Gannon University will host its 65th annual Model United Nations (UN) competition on Friday and Saturday. The event will see approximately 500 students from 40 different high schools represent countries from around the world and debate topics such as immigration, social security and urban health.
Delegations of students who represent a country are split up into smaller groups called committees that are assigned a specific topic of debate. Proposals for a solution are then discussed, submitted and voted on by the committee. At the end of the conference, the highest-performing delegations receive awards.
While Gannon’s Model UN competition is the longest-running of its kind in the country, this year it will offer something new: a press committee. Heba Alsahlani, a sophomore physician assistant major, Donoven Chase, a junior history major, and Anjali Sahay, Ph.D., an associate professor in the political science department and faculty moderator of the Model UN conference, started the committee and hope to see it add a new dynamic to the competition.
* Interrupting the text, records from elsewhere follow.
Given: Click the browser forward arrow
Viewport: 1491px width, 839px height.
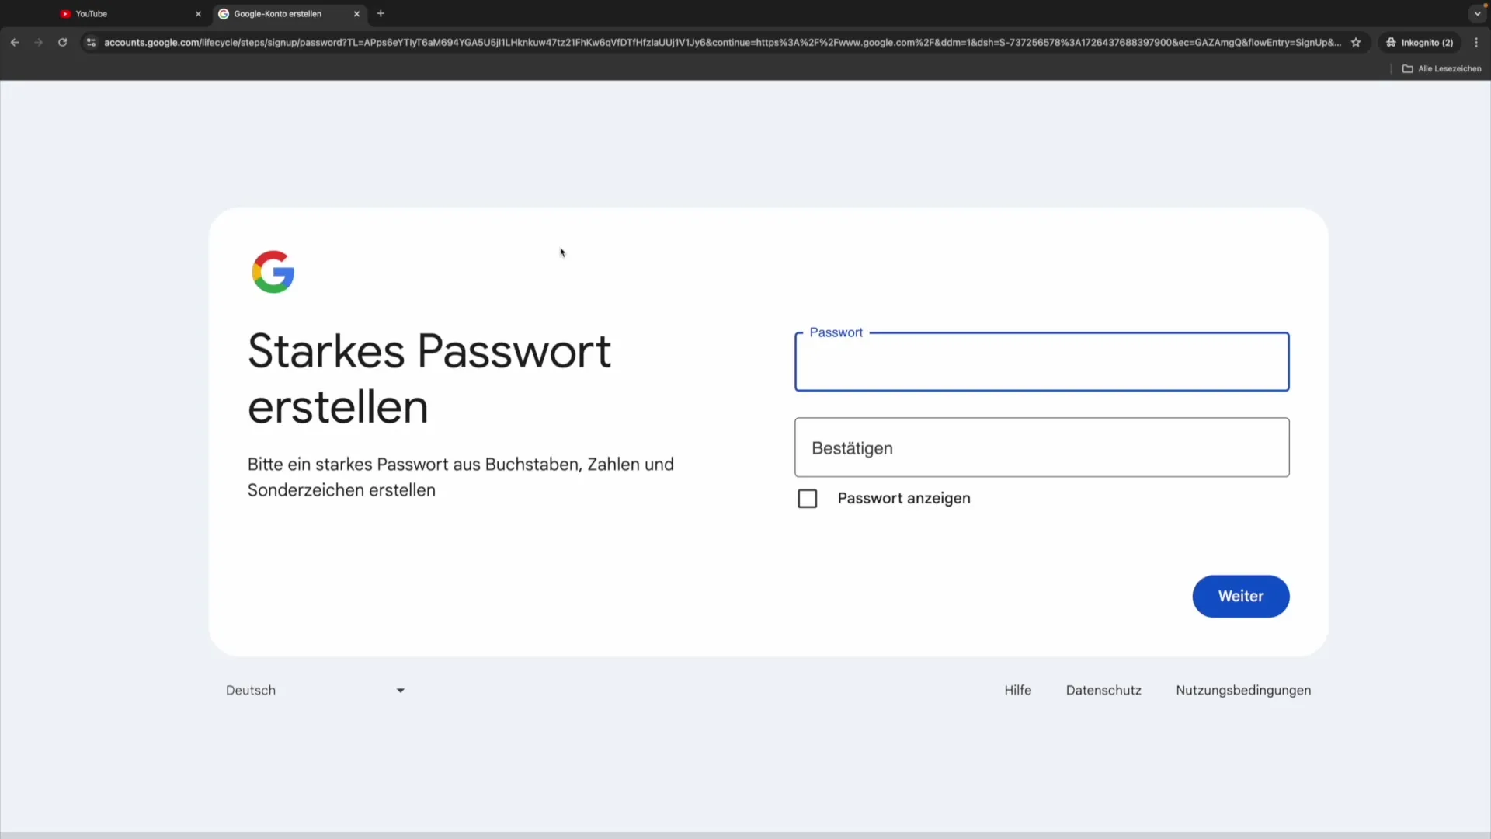Looking at the screenshot, I should click(x=39, y=43).
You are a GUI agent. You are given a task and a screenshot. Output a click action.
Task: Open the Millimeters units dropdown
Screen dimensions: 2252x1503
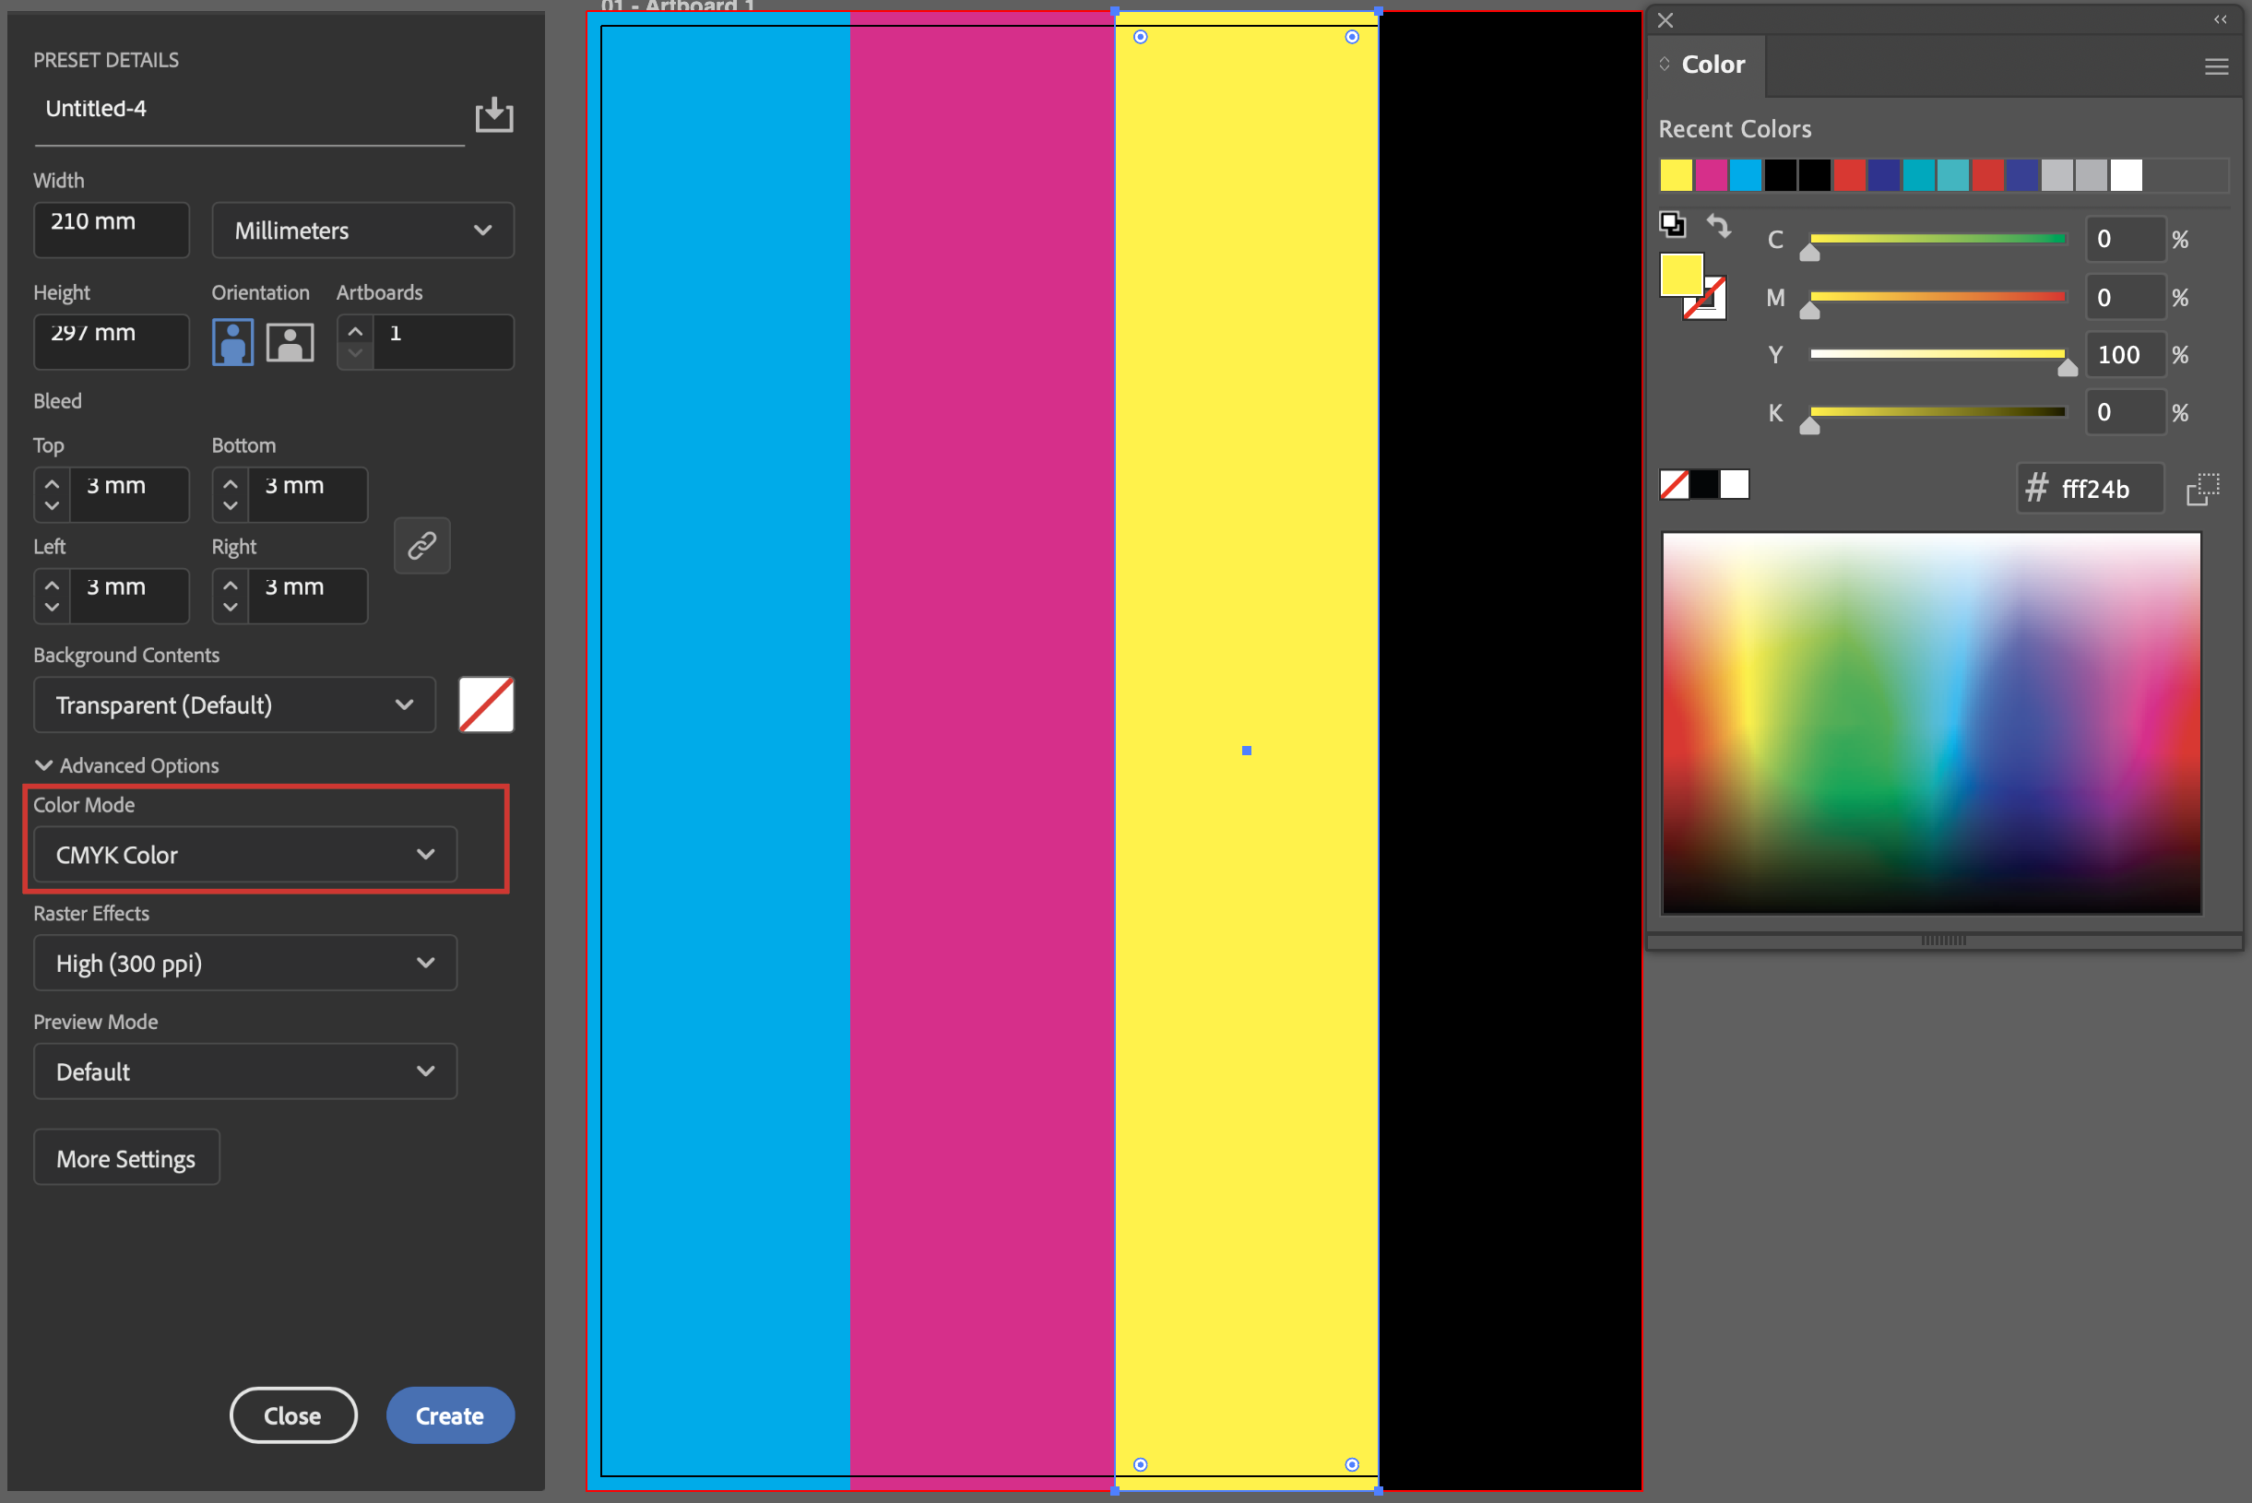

The press committee acts as a group of media outlets that report on the delegations’ progress. Alsahlani, who will act as the chair of the press committee, said that each student in the committee is assigned a news agency to represent, such as CNN or Al Jazeera and is required to write articles and take pictures by predetermined deadlines each day. She will then score and compile each reporter’s material to make available to the delegations at the end of the conference and award those with the best articles.
Philip Vargo, a sophomore political science major with a minor in pre-law, is the assistant secretary general of the Model UN club at Gannon and has been in charge of coordinating with Gannon faculty as well as representatives from the participating high schools to ensure that everything is ready to go. Although he had no prior experience with Model UN in high school, his adviser recommended it to him as a freshman at Gannon.
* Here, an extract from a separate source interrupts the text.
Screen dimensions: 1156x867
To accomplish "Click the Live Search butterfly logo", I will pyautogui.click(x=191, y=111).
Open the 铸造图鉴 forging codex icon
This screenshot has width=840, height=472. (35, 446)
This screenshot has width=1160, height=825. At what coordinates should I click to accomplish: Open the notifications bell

“I really enjoy working with the club members and high school students, so I really am pleased that I made the decision to join,” Vargo said.
The purpose of Model UN is to bring awareness to international affairs and give students a glimpse at what the real United Nations actually does, but that doesn’t mean it only benefits those with an interest in political science. Alsahlani, who has been involved with Model UN since she was in eighth grade, said that she joined simply because of her passion for learning about the world and its variety of cultures, but along the way has seen her public speaking and writing improve as a result.
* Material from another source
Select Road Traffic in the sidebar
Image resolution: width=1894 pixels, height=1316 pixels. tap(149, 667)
By the time she was an upperclassman in high school, she had the confidence to speak up for her delegation at large-scale Model UN events and became editor-in-chief of the school newspaper.
“In a way, a large part of my passions are connected to Model UN in some way,” Alsahlani said.
Even now, as she works toward a degree in the medical field, Aslahlani finds her experience in Model UN beneficial to her future career.
“I want to be familiar with policies that the government or UN may place, not only related to health care but also to other topics worldwide,” Alsahlani said. “I need to be familiar with not only how America works or what affects our nation, but also be comfortable having an apathetic view when I have patients with horrific experiences, speak a different language or have been involved in circumstances I only read about.
“We must keep ourselves informed about our neighbors in order for us to actively represent them in the future and to speak up when injustice is promoted — no matter what your major is, it is always a good idea to learn about how the world works.”